[Task prompt] Everything from the line containing "Task: Open the Device" to the end of the listing is to be set down exactly, both ends included, and nothing before it.

(Extracted information begins)

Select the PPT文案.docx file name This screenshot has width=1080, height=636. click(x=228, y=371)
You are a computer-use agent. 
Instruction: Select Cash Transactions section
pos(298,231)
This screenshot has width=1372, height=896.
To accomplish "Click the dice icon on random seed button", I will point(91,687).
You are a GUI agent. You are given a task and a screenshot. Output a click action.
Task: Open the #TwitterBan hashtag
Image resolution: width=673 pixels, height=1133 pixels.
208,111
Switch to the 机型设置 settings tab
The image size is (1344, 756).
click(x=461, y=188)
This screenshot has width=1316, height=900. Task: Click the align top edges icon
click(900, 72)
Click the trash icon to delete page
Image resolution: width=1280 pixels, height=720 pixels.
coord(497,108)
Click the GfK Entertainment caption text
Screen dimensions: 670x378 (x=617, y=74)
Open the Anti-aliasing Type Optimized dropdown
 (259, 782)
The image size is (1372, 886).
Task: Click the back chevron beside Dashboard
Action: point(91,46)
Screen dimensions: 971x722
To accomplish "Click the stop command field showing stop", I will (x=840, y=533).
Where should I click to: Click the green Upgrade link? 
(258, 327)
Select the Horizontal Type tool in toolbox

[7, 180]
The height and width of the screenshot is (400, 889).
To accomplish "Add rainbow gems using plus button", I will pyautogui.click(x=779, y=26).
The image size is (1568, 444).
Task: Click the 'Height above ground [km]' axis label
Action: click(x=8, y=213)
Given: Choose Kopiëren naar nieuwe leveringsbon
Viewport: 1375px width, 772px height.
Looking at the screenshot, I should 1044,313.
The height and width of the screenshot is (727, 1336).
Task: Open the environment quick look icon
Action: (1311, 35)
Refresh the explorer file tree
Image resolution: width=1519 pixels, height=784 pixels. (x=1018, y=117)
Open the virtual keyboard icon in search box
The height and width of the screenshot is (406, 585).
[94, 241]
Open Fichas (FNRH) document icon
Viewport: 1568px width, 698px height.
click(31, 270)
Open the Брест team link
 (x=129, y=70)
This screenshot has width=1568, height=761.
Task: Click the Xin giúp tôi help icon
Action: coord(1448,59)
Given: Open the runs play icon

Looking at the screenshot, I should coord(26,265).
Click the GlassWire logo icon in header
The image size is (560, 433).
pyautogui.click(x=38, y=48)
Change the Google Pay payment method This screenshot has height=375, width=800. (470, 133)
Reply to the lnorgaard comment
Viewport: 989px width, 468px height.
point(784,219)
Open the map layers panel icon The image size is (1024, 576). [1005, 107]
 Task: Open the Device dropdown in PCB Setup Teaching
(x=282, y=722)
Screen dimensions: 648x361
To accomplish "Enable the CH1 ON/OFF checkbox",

(Extracted information ends)

[The completed task]
 Task: Open the Device dropdown in PCB Setup Teaching
(x=282, y=722)
Screen dimensions: 648x361
To accomplish "Enable the CH1 ON/OFF checkbox",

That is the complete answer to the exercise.